▸ **What to produce**
Once the line containing "Click the £6,012 balance amount" is found in the entries below, reproduce it and every line after it, stopping at and including the line containing "Instruction: Expand the 编辑 dropdown menu"; reproduce nothing else, and keep each line exact.

Task inputs START

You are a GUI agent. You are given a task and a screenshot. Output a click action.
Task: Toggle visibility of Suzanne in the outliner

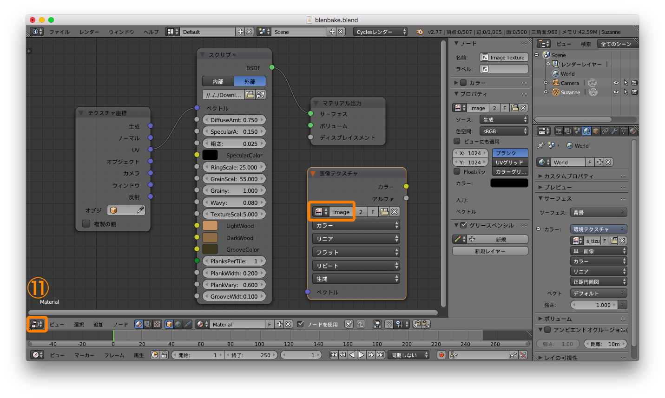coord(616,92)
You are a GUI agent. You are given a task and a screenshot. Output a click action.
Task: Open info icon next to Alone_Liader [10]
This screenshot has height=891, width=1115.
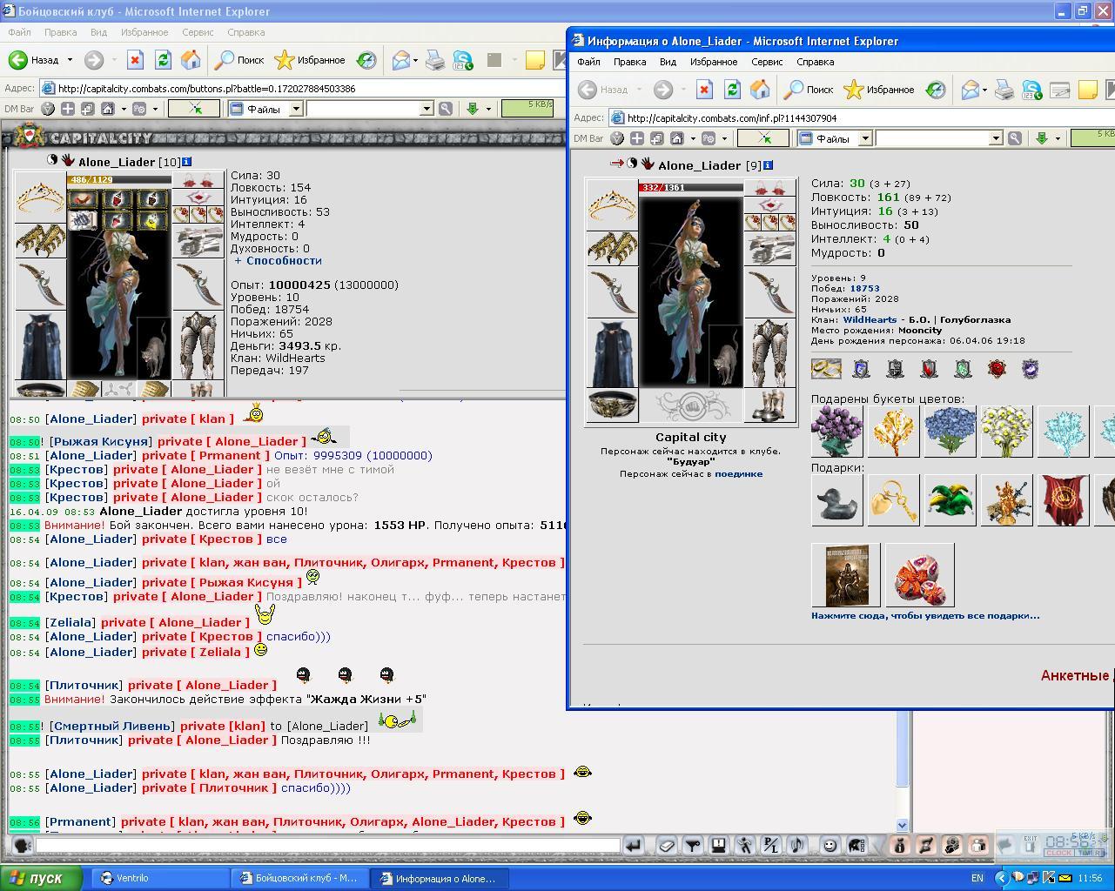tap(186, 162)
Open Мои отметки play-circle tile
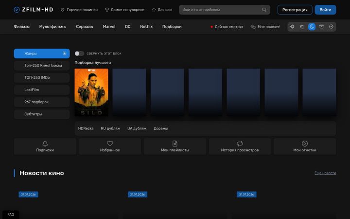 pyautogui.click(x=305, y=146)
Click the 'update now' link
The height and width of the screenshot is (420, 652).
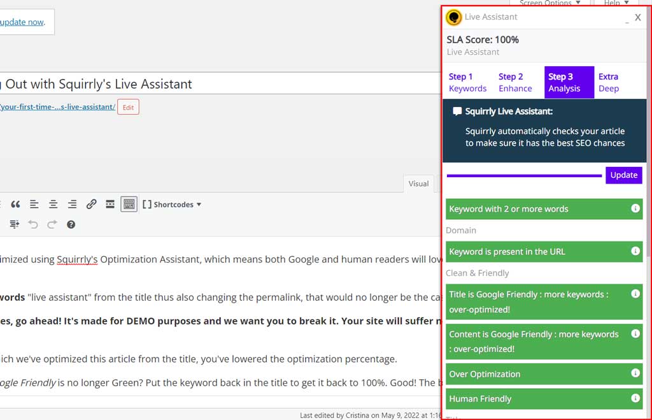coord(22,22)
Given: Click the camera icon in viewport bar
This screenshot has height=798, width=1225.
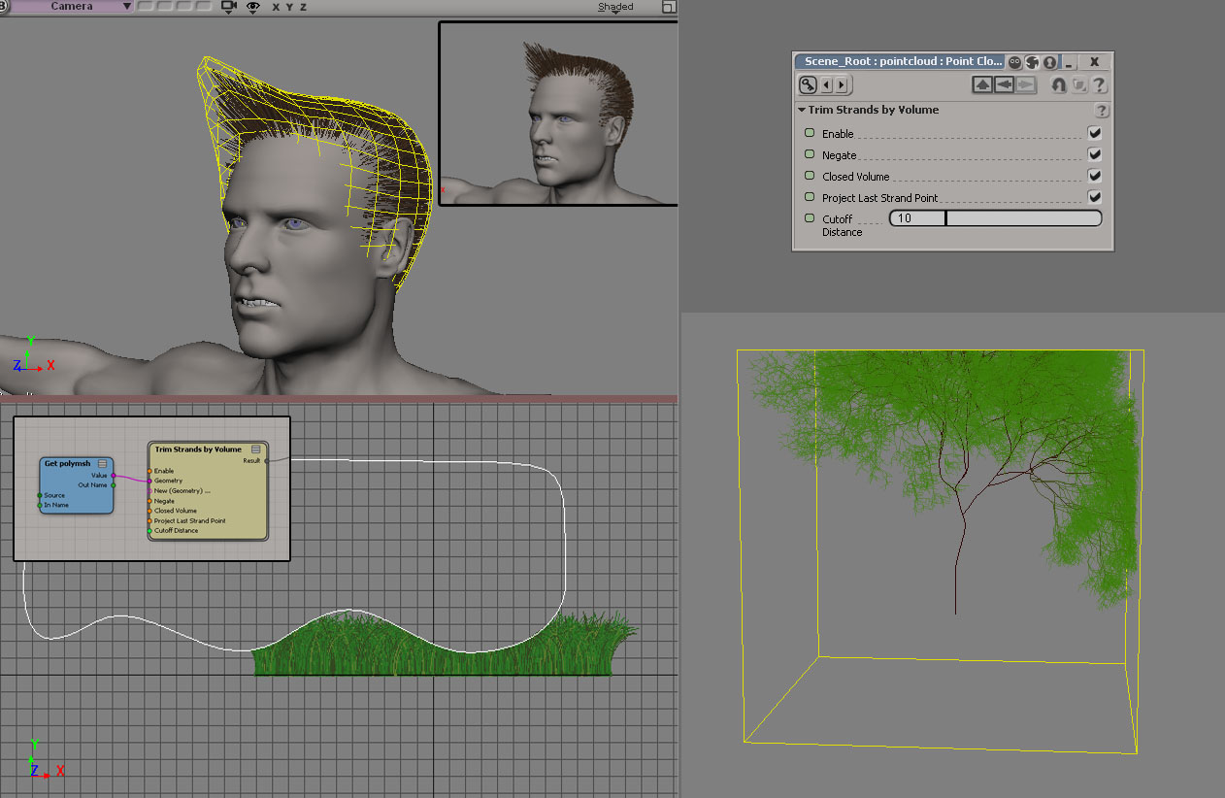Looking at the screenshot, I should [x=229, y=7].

Task inputs END
Task inputs START

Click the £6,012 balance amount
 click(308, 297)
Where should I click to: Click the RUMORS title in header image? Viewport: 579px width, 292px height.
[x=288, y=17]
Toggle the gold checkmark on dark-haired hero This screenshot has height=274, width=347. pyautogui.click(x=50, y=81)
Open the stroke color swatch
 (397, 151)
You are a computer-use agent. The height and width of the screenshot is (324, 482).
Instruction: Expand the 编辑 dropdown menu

Task inputs END

▸ **Result**
Click the £6,012 balance amount
 click(308, 297)
Where should I click to: Click the RUMORS title in header image? Viewport: 579px width, 292px height.
[x=288, y=17]
Toggle the gold checkmark on dark-haired hero This screenshot has height=274, width=347. pyautogui.click(x=50, y=81)
Open the stroke color swatch
 (397, 151)
You are a computer-use agent. The height and width of the screenshot is (324, 482).
Instruction: Expand the 编辑 dropdown menu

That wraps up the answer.